• **Short task 1**: In the passage on Edith Stein's letter from Westerbork, which two nuns does the Trappistine abbey at Berkel-Enschot confirm were arrested on 2 August 1942?
• **Short task 2**: Continue the passage on Edith Stein's letter from Westerbork from its final sentence.

• **Passage shown**:
-*-
Quote of the day: 5 August

August 5

My dear ones,

A [Red Cross] nurse from [Amsterdam] intends to speak today with the Consul. Here, every petition [on behalf] of fully Jewish Catholics has been forbidden since yesterday. Outside [the camp] an attempt can still be made, but with extremely little prospect. According to plans, a transport will leave on Friday. Could you possibly write to Mère Claire in Venlo, Kaldenkerkeweg 185 [the Ursuline Convent] to ask for [my] manuscript [of the Science of the Cross] if they have not already sent it. We count on your prayers. There are so many persons here who need some consolation and they expect it from the Sisters.

In Corde Jesu, your grateful

B.

 

Saint Edith Stein
Letter 341 to Mother Ambrosia Antonia Engelmann, OCD, Echt
Drente-Westerbork Transit Camp, Barracks 36

5 August 1942


Who were “the Sisters” to whom Edith refers in her closing comment?

In Letter 340 to her prioress, Mother Ambrosia Antonia dated August 4, St. Teresa Benedicta states:

All the Catholics are together and in our dormitory, we have all the nuns (two Trappistines, one Dominican)… 

In our Quote of the Day for 3 August 2019, the eyewitness Dr. Lenig identified that there was a Trappist priest who offered Mass in the Camp; his six brothers and sisters who had all joined the same Order were with him.

Dr. Lenig, being Jewish, can be forgiven for not being aware of the difference between religious orders. The Trappistine abbey at Berkel-Enschot themselves confirmed that only two nuns were arrested on 2 August 1942: Mother Hedwigis (Lina Löb) and Mother Marie-Thérèse, also known as Theresia (Door Löb). The third sister was not a Trappist, but may have been Sister Judith Mendes Da Costa, who was from the Dominican community that managed the sanitarium Berg en Bosch in Bilthoven, Holland; she worked in administration there.

To learn more about the third Trappistine in the Löb family, Mother Veronika, O.C.S.O. (Wies Löb, Doors twin sister), who escaped deportation in August 1942 because she was ill with tuberculosis, consult the excellent research by Peter Steffen in Can a seamless garment be truly torn?: questions surrounding the Jewish-Catholic Löb family, 1881-1945.

Based upon Sr. Judiths journal from her years in Nazi internment, Steffen indicates that there were other religious in the camp, as well: this group of religious also included a postulant from the Good Shepherd Sisters, a Sacred Heart Sister, Sr. Miriam of the Franciscans of Saint Joseph (who was dressed as a nurse), and the Polish-German doctor,  Lisamaria Meirowsky,” who was a portress and doctor at the Trappistine Abbey (Steffen 2014, p. 423).

 

Westerbork barracks
Interior of prisoner barracks at the Westerbork transit camp in the Netherlands | The Holocaust Explained

 

Further, Sr. Judiths journal indicates that the two Carmelites and the two Trappistines kept to themselves in Barracks 36, creating a kind of cloistered environment of silence and seclusion, replicating their former way of life to every possible extent.
-*-
• **Data entries**:
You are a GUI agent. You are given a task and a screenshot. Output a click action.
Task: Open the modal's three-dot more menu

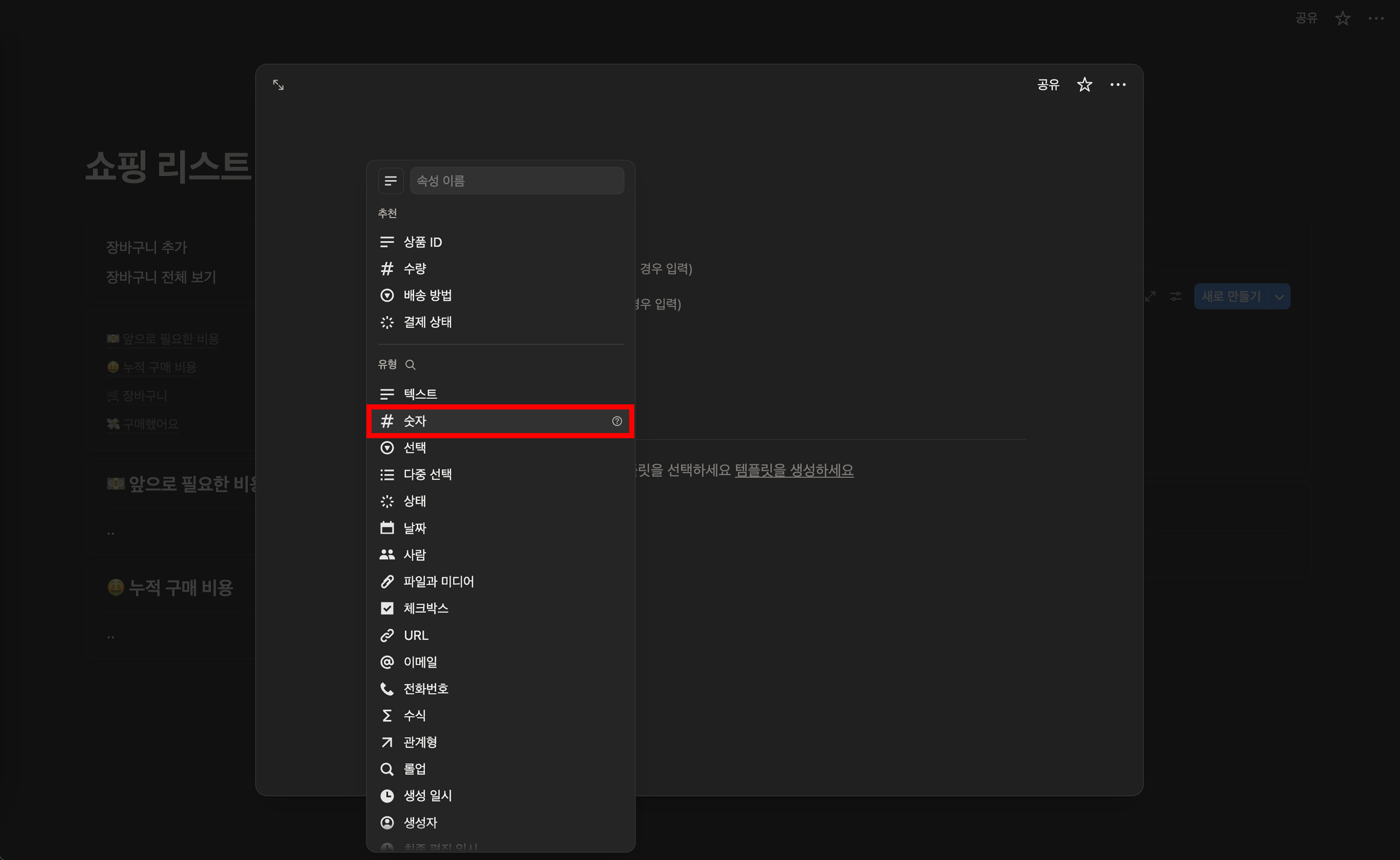(1117, 85)
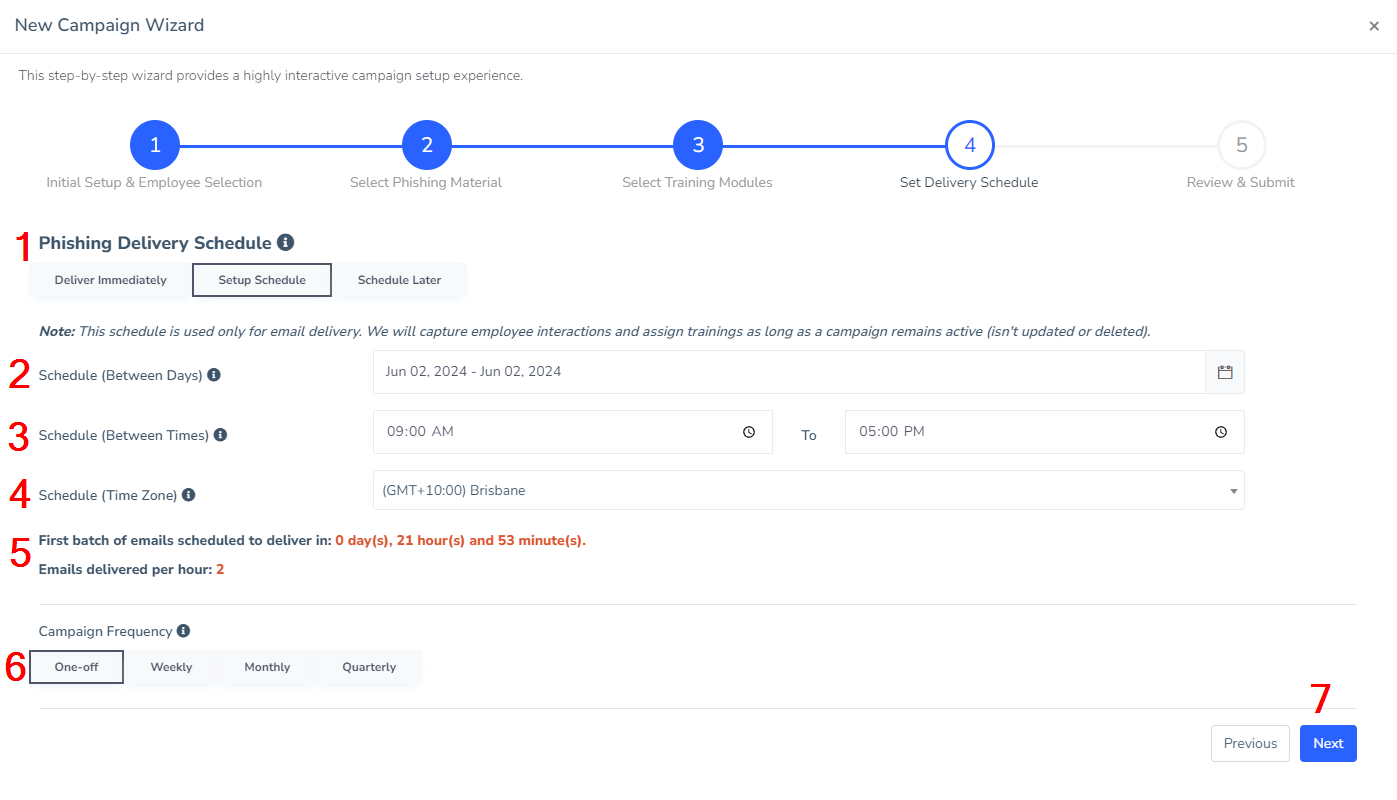This screenshot has height=800, width=1397.
Task: Jump to the Review & Submit step
Action: click(1240, 144)
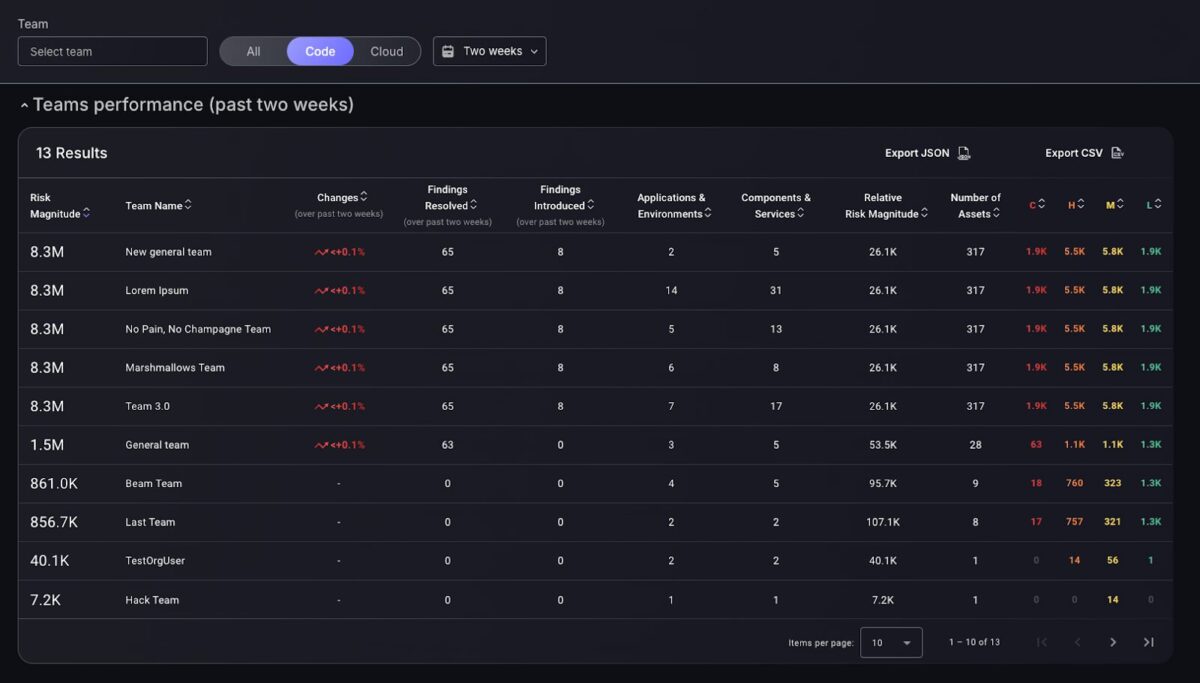
Task: Open the Two weeks time range dropdown
Action: tap(490, 51)
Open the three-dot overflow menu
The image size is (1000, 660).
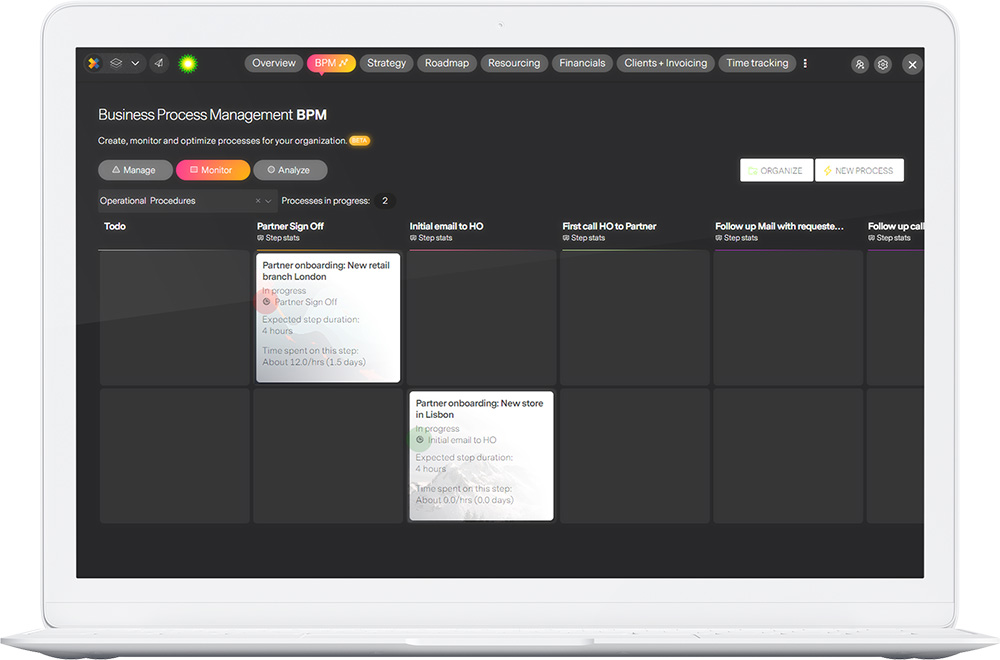[x=805, y=62]
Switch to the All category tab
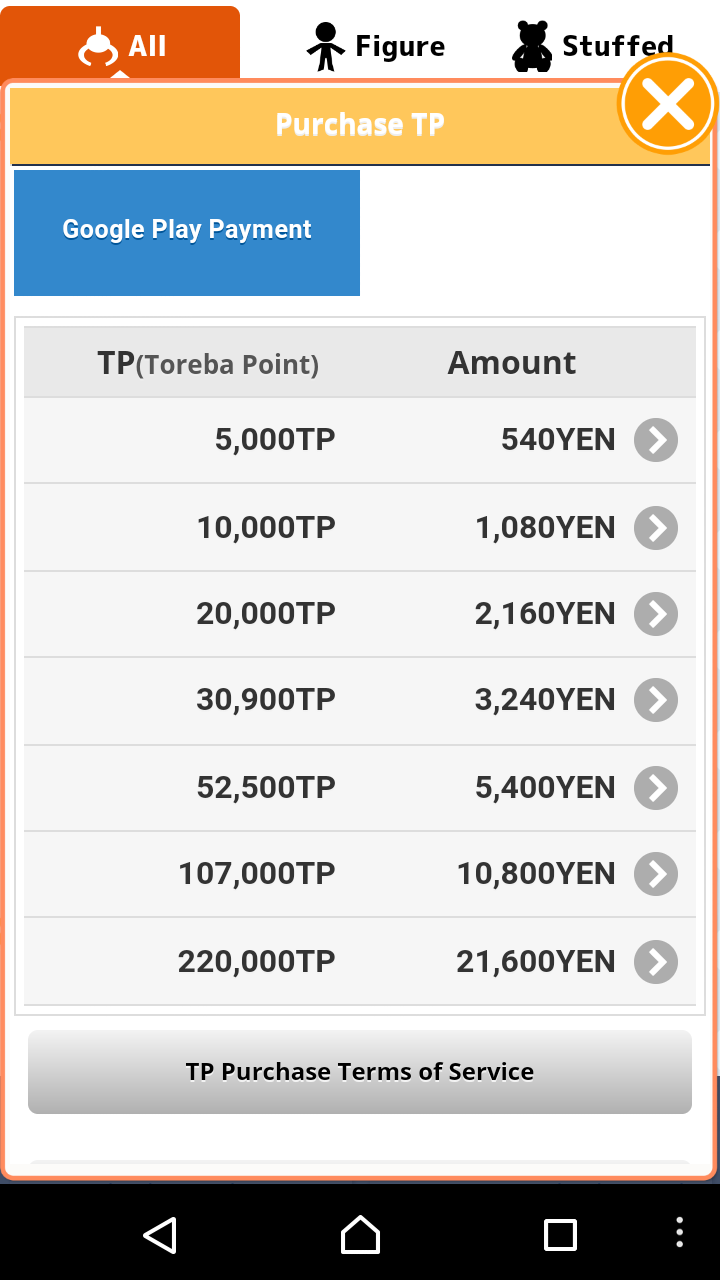This screenshot has width=720, height=1280. coord(121,45)
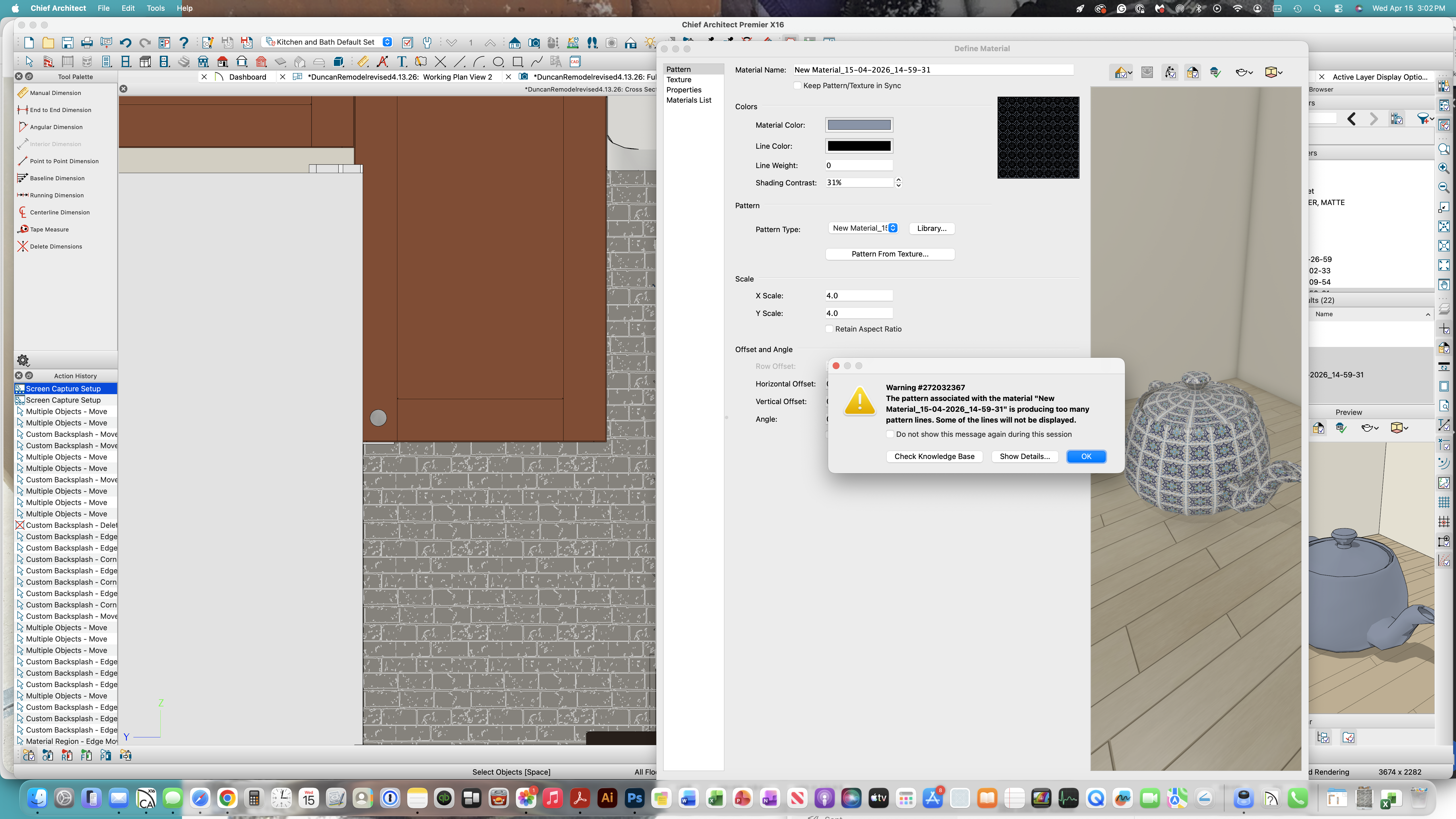Check the Retain Aspect Ratio box
Screen dimensions: 1456x819
coord(829,329)
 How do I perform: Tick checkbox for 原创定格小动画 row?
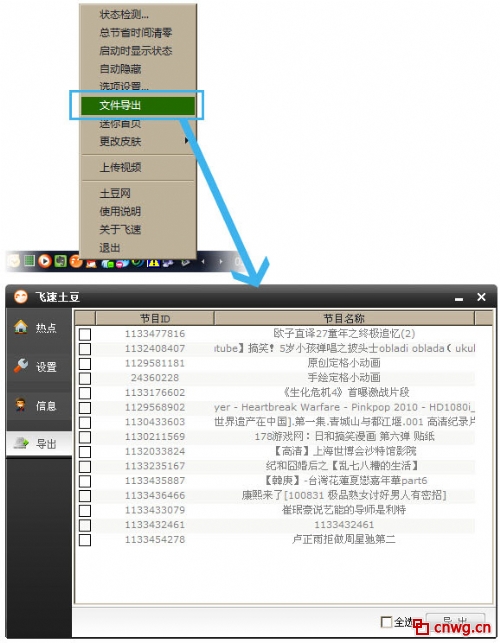[85, 364]
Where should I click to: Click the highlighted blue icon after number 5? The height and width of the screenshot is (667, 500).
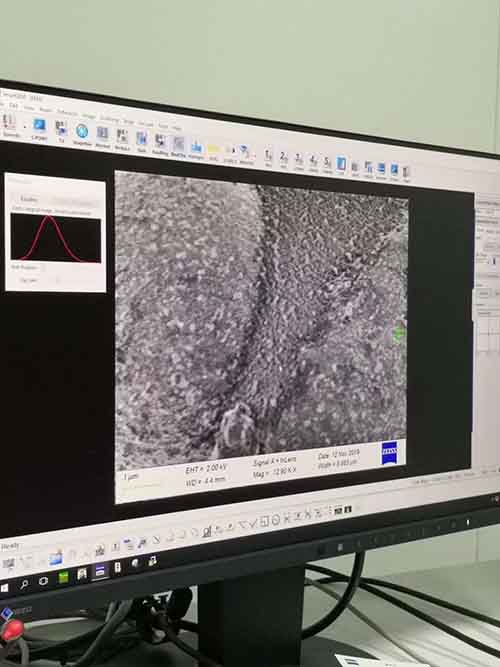point(341,164)

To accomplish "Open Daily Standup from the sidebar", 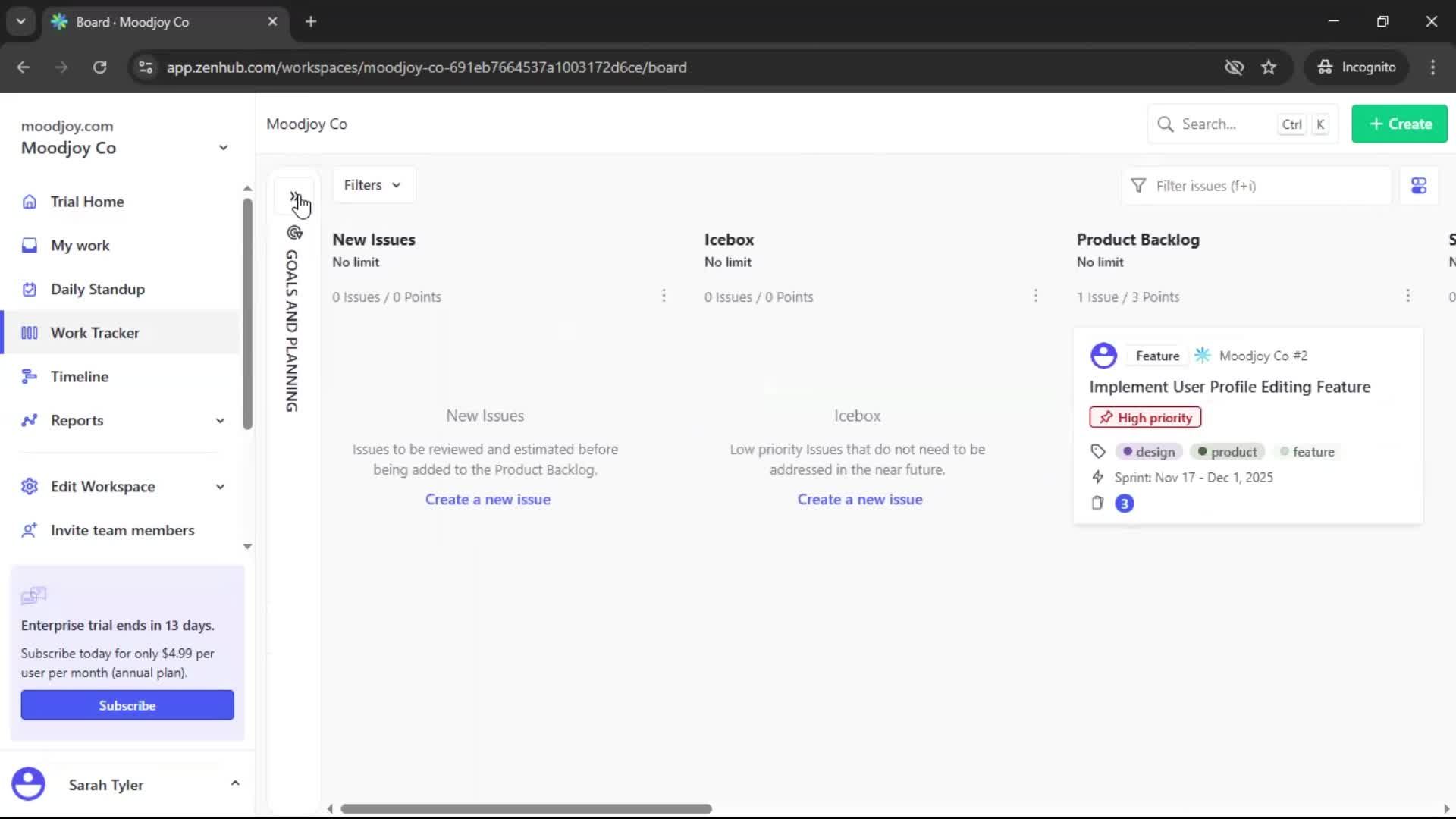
-*-
• **Written reply 1**: Mother Hedwigis (Lina Löb) and Mother Marie-Thérèse, also known as Theresia (Door Löb).

• **Written reply 2**:
The Trappistines (Hedwigis and Theresia Löb) and the two Carmelites (Rosa and Edith Stein) stayed in their barrack, though, just as they had previously stayed within the enclosure of their monasteries. They got up quite early the next morning, as they were accustomed to in their monasteries, but they were not allowed to leave the barracks. Later they did some cleaning in the barracks and then in the afternoon they had to line up again for roll call (Steffen 2014, p. 424).

It was on the morning of August 5 that Edith, Rosa, and the Löb family learned their fate: they would all be sent to Auschwitz without reprieve.

The next morning, all the new arrivals had to report to the commandant. It was a really big group, and they all had to wait in a tiny little room until they were called, one by one, to go into the next room where they would find out whether or not they would be granted a reprieve or be put on transport. Many came out of that room disappointed, and there was already talk of all reprieves being rescinded. The Löb brothers and sisters were not granted a reprieve.

Edith Stein and her sister Rosa underwent the same fate as the Löbs. Sr. Judith saw Edith leaving the commandant’s small office: she looked “really pale but resigned, and she was still comforting her fellow sufferers.” Lucie Bromberg had contact with Edith Stein several times while they were in Westerbork and she regarded her as being really silent, calling her a “Pietà without a Christ” (Steffen 2014, pp. 424-425).

 

Pieta_Helen V. Mackay 1932
Pieta: Jesus Christ with outstretched legs supported by the Virgin Mary, Helen V. Mackay, 1932 | Wellcome Collection

 

STEFFEN, P. (2014). Can a seamless garment be truly torn?: questions surrounding the Jewish-Catholic Löb family, 1881-1945. http://public.eblib.com/choice/publicfullrecord.aspx?p=4546377_0.
Excerpt from Edith Stein's Self-Portrait in Letters, 1916-1942, Sister Teresa
Benedicta of the Cross, Discalced Carmelite, translated by Josephine Koeppel
(The Collected Works of Edith Stein, vol. 5)
Copyright © 1993 by Washington Province of Discalced Carmelite Friars, Inc.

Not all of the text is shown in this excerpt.